**EXERCISE GOAL**.
Scan the records for the line containing "Viewport: 201px width, 197px height."; extract it and all later lines, verbatim, through the end, and nothing before it.

**RAW DATA**.
------------------------------------------------------------------------
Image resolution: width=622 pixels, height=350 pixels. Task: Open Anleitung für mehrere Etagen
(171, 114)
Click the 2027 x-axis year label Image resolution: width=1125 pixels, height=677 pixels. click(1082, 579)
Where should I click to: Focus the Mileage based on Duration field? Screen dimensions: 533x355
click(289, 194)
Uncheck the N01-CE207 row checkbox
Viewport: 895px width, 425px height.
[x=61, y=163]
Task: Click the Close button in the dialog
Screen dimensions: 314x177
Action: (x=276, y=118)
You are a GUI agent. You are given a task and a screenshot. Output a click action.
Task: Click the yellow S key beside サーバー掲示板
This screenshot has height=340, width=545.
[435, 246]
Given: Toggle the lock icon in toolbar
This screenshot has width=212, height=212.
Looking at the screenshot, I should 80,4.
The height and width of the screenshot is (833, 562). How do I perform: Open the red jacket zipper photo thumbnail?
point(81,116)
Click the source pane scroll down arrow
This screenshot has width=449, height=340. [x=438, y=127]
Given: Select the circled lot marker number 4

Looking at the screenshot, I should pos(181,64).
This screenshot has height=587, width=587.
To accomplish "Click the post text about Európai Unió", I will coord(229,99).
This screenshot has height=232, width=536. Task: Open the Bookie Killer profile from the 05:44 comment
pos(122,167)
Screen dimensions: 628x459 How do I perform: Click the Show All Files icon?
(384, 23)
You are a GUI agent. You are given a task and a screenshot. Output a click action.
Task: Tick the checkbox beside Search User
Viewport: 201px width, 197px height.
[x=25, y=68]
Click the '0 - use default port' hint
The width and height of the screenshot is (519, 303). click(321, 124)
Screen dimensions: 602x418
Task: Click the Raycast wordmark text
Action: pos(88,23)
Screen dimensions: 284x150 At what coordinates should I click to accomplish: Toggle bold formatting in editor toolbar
------------------------------------------------------------------------
**SOLUTION FOR THIS TASK**.
Viewport: 201px width, 197px height.
[x=25, y=68]
Click the '0 - use default port' hint
The width and height of the screenshot is (519, 303). click(321, 124)
Screen dimensions: 602x418
Task: Click the Raycast wordmark text
Action: pos(88,23)
Screen dimensions: 284x150 At what coordinates should I click to accomplish: Toggle bold formatting in editor toolbar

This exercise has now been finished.